▶ Article:
When Prince Naseem Hamed met actor Pierce Brosnan in the lead-up to a new film, it brought back thoughts of a reconciliation with trainer Brendan Ingle that never happened.
An imagined moment gave Prince Naseem Hamed the vision of what reality could have been.
The reconciliation with Brendan Ingle which never occurred is a pivotal part of Giant, the biopic about the pair.
A regret the former world champion has learned to live with is that he never got the chance to make peace in person with his trainer and mentor.
"I always wanted that to happen," Hamed, now 51, told BBC Sport.
"But to see it unfold in front of me like it could have happened... I actually said to the director and the producer: 'I only wish that that last scene was really true, because I would have wanted that'.
"Because I was with him for like 18 years."
Giant, the new film starring Pierce Brosnan and Amir El-Masry, retells the coach and fighter's relationship. The story charts Hamed's rise from a seven-year-old growing up in Sheffield to a multi-millionaire global superstar under Ingle's guidance.
The movie, released in UK cinemas on 9 January, delves into how Hamed became a world featherweight champion by 21 and then the fallout with the Ireland-born coach later on.

▶ Tasks to perform:
1. Answer these questions using the article about the film Giant, one line each:
(a) For about how many years was Hamed with his trainer?
(b) On what date was the film released in UK cinemas?
(c) By what age had Hamed become a world featherweight champion?
2. List every person named in the article about the film Giant.
3. Reproduce the passage of the article about the film Giant between "The reconciliation with" and "trainer and mentor.", inclusive.

▶ Data entries:
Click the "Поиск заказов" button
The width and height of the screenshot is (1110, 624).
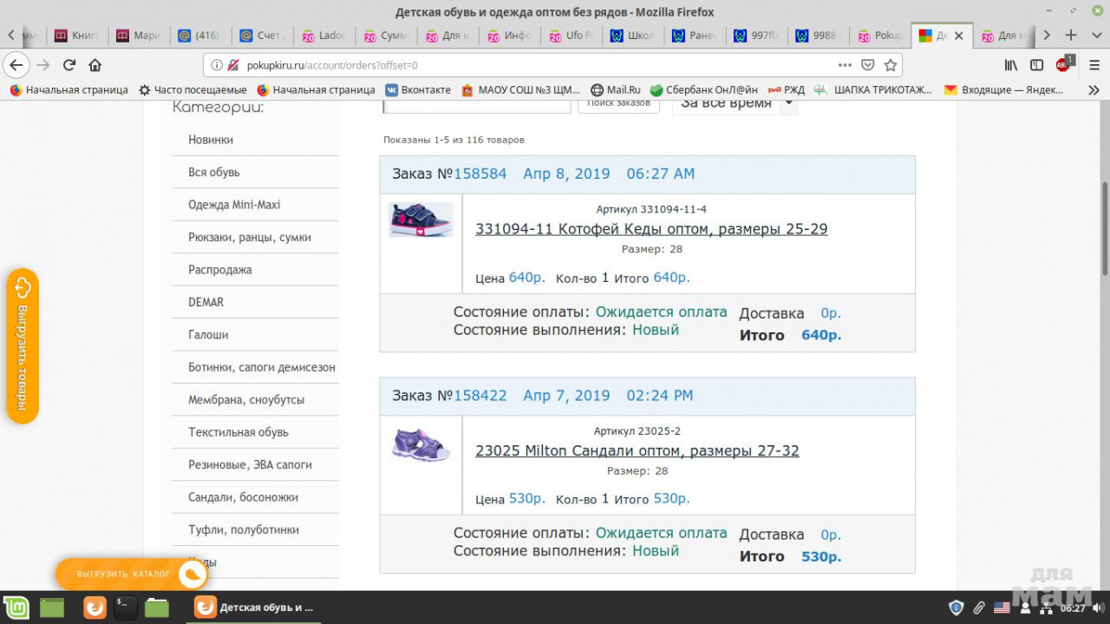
--
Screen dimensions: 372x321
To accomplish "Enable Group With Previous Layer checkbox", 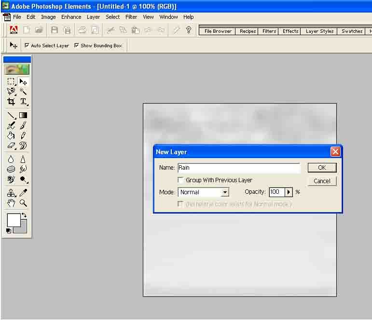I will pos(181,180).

▶ Responses by task:
1.
(a) About 18 years.
(b) 9 January.
(c) By 21.

2.
Prince Naseem Hamed
Pierce Brosnan
Brendan Ingle
Amir El-Masry

3.
The reconciliation with Brendan Ingle which never occurred is a pivotal part of Giant, the biopic about the pair.
A regret the former world champion has learned to live with is that he never got the chance to make peace in person with his trainer and mentor.